**Activity:**
What you return must be every line below that includes the word "profile".
:: Provided records
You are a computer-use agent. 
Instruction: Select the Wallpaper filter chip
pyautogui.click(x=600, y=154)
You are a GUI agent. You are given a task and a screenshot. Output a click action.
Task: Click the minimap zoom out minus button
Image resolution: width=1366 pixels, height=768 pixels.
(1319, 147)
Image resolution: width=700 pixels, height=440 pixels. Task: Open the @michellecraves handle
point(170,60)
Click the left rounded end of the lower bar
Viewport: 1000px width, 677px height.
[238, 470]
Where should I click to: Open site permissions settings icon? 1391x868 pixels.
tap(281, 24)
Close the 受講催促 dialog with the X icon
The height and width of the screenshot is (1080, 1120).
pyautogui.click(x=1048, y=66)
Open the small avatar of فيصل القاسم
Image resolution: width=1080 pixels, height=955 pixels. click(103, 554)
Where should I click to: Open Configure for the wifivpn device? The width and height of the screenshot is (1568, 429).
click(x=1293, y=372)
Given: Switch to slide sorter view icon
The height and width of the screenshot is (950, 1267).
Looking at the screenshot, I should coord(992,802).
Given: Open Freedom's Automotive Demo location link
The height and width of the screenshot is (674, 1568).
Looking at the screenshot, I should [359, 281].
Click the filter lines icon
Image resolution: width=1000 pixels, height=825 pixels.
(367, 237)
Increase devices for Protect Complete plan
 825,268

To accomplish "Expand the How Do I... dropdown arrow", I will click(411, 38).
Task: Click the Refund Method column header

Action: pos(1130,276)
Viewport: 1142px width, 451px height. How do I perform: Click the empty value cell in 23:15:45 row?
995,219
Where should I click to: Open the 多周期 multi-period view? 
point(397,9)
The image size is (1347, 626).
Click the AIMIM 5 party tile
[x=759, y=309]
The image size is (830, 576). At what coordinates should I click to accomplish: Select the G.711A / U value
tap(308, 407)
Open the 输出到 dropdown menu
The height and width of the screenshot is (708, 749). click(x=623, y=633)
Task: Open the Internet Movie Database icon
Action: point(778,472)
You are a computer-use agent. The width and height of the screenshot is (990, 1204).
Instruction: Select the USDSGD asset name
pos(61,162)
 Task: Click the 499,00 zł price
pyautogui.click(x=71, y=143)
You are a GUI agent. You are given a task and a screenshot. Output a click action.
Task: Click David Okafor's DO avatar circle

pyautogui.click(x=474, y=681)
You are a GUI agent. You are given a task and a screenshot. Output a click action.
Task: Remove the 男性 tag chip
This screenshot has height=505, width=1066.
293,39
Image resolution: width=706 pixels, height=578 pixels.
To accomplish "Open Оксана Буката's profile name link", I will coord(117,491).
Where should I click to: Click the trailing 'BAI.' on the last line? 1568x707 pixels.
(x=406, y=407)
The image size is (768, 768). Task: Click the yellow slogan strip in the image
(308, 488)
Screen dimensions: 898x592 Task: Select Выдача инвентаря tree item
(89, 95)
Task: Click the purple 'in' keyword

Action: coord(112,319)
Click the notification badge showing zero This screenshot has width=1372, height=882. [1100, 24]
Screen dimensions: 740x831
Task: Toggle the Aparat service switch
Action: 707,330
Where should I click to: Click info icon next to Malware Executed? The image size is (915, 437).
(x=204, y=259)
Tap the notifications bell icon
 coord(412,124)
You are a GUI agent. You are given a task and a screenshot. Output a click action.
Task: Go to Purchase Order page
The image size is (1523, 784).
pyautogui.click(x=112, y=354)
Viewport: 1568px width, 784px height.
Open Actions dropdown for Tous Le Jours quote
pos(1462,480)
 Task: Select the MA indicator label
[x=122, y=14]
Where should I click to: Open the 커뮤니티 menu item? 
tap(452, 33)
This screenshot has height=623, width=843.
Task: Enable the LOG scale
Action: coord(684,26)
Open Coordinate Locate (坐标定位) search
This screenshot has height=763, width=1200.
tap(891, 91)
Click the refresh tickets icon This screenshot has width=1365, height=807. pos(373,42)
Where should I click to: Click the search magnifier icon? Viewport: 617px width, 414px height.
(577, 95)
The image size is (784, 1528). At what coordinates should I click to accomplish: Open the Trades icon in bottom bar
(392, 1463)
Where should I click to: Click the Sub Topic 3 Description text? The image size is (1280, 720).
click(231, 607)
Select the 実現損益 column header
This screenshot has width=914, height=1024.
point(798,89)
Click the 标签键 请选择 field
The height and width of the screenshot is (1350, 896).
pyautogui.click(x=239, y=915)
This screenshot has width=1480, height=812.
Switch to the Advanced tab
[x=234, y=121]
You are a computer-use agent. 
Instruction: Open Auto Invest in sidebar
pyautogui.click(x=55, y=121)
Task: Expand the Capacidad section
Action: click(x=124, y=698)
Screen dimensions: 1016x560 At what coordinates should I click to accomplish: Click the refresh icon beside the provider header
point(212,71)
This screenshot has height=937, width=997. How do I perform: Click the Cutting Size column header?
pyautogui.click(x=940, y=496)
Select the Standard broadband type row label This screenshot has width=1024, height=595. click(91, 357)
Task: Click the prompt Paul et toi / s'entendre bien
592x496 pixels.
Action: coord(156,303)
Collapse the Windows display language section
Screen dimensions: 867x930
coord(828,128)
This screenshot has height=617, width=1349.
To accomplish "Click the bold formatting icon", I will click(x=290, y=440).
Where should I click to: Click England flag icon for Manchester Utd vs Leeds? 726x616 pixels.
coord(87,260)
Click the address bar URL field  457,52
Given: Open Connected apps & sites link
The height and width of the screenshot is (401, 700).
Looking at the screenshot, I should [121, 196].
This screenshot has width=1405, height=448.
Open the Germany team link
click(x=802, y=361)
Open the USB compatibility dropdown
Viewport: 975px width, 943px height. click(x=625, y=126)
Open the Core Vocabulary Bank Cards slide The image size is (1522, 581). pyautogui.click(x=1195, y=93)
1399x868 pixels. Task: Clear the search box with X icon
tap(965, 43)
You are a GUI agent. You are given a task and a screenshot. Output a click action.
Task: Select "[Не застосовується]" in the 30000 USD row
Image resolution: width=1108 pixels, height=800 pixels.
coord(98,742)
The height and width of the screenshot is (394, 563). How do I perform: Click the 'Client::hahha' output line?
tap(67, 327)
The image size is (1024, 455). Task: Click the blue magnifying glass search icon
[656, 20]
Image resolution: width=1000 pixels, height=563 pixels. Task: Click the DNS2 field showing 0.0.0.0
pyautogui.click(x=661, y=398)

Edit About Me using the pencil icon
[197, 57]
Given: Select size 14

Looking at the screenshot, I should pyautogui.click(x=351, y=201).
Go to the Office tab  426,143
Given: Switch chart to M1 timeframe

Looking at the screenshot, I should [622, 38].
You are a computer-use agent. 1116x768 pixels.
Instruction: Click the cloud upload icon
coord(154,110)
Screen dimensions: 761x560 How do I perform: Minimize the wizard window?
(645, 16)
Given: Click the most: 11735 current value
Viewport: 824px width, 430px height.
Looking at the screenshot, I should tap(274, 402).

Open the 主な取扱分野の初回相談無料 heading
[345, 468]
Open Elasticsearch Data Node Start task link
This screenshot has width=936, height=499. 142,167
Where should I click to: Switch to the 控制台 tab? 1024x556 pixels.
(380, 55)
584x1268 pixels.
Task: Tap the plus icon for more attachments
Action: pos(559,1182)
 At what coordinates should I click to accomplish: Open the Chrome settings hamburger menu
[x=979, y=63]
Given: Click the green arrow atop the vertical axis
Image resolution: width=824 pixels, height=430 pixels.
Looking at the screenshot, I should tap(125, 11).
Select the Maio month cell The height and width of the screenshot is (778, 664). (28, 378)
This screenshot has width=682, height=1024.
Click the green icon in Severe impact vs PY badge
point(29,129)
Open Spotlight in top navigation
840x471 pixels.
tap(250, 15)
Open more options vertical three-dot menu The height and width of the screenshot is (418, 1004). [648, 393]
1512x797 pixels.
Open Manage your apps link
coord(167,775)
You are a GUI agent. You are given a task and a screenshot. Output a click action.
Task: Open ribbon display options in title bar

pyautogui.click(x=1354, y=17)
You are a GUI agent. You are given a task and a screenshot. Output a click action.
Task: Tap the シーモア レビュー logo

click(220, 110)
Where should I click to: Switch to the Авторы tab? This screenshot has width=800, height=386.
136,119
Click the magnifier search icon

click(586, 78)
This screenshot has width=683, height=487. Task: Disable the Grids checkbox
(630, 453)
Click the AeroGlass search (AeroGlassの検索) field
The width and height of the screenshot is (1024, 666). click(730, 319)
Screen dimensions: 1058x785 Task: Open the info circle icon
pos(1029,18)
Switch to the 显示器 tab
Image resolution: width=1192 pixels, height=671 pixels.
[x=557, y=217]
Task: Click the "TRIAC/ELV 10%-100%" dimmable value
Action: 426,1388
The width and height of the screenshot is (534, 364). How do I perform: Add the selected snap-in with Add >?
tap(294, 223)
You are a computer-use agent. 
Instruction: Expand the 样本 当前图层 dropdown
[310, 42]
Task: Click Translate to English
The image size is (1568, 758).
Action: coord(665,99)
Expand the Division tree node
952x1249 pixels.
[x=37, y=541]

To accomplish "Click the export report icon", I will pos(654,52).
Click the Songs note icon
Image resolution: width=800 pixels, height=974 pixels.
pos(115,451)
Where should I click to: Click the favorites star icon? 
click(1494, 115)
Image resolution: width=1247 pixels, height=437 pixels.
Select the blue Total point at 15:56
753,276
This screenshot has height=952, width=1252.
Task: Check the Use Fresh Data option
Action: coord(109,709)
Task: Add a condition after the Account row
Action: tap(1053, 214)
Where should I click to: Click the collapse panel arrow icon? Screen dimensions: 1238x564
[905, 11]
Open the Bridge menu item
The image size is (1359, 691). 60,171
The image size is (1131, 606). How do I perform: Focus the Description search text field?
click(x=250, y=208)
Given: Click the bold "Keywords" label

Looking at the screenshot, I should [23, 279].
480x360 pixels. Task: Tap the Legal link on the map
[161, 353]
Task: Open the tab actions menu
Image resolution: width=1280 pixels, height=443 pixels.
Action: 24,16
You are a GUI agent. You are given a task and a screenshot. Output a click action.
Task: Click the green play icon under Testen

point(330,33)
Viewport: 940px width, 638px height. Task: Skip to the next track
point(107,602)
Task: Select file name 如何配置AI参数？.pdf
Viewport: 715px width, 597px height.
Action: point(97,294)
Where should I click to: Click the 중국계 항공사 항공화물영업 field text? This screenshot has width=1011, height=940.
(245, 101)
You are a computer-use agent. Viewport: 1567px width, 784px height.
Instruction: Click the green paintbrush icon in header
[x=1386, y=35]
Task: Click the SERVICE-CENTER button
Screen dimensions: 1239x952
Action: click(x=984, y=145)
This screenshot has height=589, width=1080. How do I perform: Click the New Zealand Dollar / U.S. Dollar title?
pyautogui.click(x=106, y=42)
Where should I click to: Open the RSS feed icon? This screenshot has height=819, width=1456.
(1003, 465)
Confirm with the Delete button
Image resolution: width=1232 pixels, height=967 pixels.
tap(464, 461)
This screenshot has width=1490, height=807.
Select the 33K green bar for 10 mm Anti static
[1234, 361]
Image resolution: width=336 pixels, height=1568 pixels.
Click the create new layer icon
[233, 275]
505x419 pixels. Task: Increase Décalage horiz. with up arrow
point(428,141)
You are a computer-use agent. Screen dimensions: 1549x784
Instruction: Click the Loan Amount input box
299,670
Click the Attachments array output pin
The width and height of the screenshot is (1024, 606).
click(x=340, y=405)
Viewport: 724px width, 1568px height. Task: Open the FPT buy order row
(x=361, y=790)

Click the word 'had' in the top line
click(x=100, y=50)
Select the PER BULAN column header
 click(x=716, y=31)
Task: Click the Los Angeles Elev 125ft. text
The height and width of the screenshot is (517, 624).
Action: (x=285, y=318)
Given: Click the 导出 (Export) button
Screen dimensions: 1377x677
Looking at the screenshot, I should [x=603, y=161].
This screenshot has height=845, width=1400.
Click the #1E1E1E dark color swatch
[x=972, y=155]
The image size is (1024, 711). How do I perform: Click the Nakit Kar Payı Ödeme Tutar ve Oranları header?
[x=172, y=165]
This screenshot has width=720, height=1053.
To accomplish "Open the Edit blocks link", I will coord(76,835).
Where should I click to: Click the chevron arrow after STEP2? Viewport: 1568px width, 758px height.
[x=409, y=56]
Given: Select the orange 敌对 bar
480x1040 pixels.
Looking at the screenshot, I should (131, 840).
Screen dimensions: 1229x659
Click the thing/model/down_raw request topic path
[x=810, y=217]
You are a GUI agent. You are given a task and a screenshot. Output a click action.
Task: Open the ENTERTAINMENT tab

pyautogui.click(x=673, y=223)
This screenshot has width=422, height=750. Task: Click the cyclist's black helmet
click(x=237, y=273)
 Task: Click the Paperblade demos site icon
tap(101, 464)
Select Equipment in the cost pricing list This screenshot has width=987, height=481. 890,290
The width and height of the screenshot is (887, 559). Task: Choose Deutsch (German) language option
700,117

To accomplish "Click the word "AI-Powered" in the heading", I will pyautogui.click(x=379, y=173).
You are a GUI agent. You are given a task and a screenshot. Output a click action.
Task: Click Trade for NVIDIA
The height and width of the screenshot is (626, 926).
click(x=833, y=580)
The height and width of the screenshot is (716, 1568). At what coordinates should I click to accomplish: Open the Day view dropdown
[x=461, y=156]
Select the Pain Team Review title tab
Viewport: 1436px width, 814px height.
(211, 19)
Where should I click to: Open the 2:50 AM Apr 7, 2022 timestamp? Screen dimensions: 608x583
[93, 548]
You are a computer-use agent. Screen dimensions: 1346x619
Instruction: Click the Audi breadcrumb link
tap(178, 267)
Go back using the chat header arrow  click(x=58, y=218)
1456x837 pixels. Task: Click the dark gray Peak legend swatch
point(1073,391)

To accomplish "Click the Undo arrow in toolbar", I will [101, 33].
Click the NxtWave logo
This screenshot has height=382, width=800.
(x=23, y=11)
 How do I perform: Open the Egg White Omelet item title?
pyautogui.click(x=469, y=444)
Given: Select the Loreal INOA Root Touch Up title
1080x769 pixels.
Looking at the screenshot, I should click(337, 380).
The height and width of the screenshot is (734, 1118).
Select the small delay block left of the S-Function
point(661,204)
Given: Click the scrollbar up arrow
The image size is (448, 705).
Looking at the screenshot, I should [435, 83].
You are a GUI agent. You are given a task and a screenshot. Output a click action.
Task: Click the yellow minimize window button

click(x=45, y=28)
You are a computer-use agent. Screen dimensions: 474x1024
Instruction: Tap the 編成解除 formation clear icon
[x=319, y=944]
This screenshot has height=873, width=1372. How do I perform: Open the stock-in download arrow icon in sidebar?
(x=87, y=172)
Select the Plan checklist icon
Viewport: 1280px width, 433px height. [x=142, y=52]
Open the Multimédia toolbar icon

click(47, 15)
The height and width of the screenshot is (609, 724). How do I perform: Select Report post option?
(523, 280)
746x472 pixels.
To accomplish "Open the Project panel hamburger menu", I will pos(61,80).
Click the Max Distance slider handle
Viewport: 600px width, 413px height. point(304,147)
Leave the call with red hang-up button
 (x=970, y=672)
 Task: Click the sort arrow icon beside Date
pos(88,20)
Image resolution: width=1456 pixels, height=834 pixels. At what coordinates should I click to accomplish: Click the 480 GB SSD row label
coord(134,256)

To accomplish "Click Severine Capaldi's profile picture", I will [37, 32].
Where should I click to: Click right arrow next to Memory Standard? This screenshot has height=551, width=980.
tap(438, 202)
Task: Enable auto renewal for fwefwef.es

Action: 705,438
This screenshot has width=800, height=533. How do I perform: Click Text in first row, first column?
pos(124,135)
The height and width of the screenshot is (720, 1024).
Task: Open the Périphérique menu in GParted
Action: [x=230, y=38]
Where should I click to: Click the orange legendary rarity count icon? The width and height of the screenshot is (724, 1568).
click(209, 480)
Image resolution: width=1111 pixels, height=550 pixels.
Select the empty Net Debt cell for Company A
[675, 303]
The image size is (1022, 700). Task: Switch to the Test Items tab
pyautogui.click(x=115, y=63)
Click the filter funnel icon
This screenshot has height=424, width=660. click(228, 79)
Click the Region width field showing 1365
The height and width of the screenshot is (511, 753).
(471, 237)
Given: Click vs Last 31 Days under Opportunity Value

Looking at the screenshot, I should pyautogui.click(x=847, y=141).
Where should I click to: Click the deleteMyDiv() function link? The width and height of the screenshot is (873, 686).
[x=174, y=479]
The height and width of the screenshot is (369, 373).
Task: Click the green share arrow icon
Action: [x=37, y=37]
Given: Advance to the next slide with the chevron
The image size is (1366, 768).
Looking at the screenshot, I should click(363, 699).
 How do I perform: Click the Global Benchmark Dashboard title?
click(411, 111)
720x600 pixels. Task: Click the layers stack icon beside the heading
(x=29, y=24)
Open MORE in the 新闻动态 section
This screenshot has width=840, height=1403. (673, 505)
::::
**Solution to this problem:**
To accomplish "Open Оксана Буката's profile name link", I will coord(117,491).
To accomplish "Click Severine Capaldi's profile picture", I will [37, 32].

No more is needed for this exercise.